Sexual assaults in the military continue to increase, although Congress, the Department of Defense (DOD), and the U.S. Coast Guard have taken actions to prevent and address them, says the Government Accountability Office (GAO).
Between 2004 and 2019, Congress passed 249 statutory requirements to improve how the military helps sexual assault victims, prevents sexual assaults, manages and oversees prevention efforts, and investigates cases and conducts judicial proceedings.
A GAO review has found that the Coast Guard and DOD have met most of these requirements but not all of them.
The Coast Guard, according to an Office of People Analytics survey report, experienced an increase in the prevalence of sexual assault from 2016 to 2018. An estimated 3.1 percent of female active-duty servicemembers (roughly 184 servicemembers) reported in 2018 having been sexually assaulted in the prior 12 months, which was a statistically significant increase from 2.0 percent in 2016. In a June 2021 report concerning sexual assault, the Coast Guard stated that it remains fully committed to eliminating sexual assault from its ranks.
Earlier this month, the House Committee on Transportation and Infrastructure advanced the Coast Guard Authorization Act of 2022. As part of this, the committee passed key provisions of Chair Peter DeFazio’s (D-OR) ‘Safer Seas Act,’ which implements important reforms to prevent sexual violence while also building protections for survivors.
“No seafarer should have to tolerate sexual harassment or assault in the maritime industry,” DeFazio said. “I look forward to the House considering this legislation.”
“The Coast Guard implemented most statutory requirements to prevent and respond to sexual assault”, GAO notes in its March 28 report. However, the review found that the Coast Guard only partially implemented some requirements and failed to implement one. For example, the Coast Guard established policies for victims who asked to be transferred, but did not meet statutory requirements for timelines to make decisions on whether to transfer victims.
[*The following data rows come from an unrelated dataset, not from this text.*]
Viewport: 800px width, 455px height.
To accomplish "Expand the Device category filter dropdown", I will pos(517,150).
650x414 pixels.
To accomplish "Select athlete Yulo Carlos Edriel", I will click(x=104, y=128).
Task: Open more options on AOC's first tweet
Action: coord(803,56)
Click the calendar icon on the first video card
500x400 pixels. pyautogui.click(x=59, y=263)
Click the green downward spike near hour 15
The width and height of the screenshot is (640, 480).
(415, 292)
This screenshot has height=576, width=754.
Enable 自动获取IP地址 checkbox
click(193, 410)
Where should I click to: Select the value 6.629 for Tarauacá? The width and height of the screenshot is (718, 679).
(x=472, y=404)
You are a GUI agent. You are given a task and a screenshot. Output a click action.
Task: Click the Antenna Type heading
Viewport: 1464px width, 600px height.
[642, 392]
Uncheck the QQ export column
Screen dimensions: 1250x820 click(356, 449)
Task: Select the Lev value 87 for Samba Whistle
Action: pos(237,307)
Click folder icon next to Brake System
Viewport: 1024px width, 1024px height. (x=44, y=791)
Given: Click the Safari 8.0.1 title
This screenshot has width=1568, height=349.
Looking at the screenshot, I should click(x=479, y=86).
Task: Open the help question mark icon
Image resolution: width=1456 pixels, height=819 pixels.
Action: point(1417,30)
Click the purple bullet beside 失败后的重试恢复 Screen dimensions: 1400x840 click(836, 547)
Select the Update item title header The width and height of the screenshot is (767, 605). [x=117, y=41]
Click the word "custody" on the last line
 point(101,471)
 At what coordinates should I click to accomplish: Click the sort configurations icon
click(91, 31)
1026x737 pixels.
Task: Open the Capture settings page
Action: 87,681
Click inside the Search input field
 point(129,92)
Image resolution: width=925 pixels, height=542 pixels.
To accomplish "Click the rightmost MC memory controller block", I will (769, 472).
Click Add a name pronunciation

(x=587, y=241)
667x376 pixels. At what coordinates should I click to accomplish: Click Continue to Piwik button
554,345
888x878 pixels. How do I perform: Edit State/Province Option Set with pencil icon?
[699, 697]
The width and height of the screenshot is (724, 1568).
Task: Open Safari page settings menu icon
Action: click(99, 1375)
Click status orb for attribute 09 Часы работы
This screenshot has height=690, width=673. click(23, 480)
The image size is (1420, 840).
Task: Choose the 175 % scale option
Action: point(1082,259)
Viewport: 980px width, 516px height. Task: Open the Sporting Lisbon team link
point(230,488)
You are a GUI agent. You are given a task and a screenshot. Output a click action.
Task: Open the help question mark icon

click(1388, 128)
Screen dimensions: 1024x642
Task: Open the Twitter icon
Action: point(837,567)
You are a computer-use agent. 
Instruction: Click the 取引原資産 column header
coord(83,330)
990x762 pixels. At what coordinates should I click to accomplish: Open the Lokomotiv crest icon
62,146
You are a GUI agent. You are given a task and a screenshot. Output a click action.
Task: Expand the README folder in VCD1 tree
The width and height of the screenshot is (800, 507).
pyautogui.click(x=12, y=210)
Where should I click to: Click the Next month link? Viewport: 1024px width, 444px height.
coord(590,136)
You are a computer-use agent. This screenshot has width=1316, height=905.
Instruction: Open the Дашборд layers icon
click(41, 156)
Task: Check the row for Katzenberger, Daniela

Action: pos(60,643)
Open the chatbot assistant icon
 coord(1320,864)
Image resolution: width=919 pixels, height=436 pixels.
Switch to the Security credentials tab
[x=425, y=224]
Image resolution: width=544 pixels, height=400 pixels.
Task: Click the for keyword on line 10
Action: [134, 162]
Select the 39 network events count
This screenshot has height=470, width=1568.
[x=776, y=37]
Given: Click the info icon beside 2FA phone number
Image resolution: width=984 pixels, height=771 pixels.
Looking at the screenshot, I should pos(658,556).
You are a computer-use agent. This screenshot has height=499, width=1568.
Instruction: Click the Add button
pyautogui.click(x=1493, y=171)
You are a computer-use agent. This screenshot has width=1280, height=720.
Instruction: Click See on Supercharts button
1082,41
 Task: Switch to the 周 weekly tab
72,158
Additionally, the Coast Guard did not ensure sexual assault and prevention response training was provided to servicemembers in the delayed entry program.
The estimated prevalence of sexual assault in the military increased from 2016 to 2018 for active-duty servicemembers. According to DOD, an estimated 6.2 percent of women and 0.7 percent of men (roughly 20,500 total servicemembers) reported in 2018 having been sexually assaulted, up from 4.3 percent of women and 0.6 percent of men (roughly 14,900 total servicemembers) in 2016.
In a February 2021 memorandum concerning DOD’s efforts to prevent and respond to sexual assault, Secretary of Defense Lloyd J. Austin III stated that “Sexual assault and harassment remain persistent and corrosive problems across the total force.” Secretary Austin indicated that DOD’s efforts to counter these assaults were falling far short of what is required to make lasting change. Additionally, Secretary Austin ordered several immediate actions and established a 90-day Independent Review Commission on Sexual Assault in the Military (Independent Review Commission) with the aim of examining sexual assault and harassment in the military. In June 2021, the Independent Review Commission made more than 80 recommendations covering several areas, such as accountability and prevention.
The government watchdog recognized DOD’s efforts to establish comprehensive policies to prevent and respond to sexual assault as well as training for sexual assault forensic and nurse examiners. However, GAO found that DOD did not report certain information in annual reports; establish and implement an evaluation plan to assess the effectiveness of the outcomes of its programs and activities related to sexual assault prevention and response; or ensure the tracking of commander compliance for conducting organizational climate assessments. Consequently, Congress and DOD may continue to lack the necessary data about the effectiveness of programs and activities, which can affect oversight. Additionally, GAO is concerned that DOD may not ensure compliance with the laws and may not fully implement efforts to support victims and prevent sexual assaults.
GAO is making 23 recommendations to improve oversight of DOD’s and the Coast Guard’s sexual assault prevention and response efforts, including that DOD establish an evaluation plan, and that DOD and the Coast Guard establish mechanisms to track and to document that relevant laws are implemented. DOD and the Coast Guard’s parent agency – the Department of Homeland Security, concurred with all 23 recommendations. Actions to address the recommendations will include tracking every statutory requirement related to sexual assault rather than only specific high profile statuary requirements.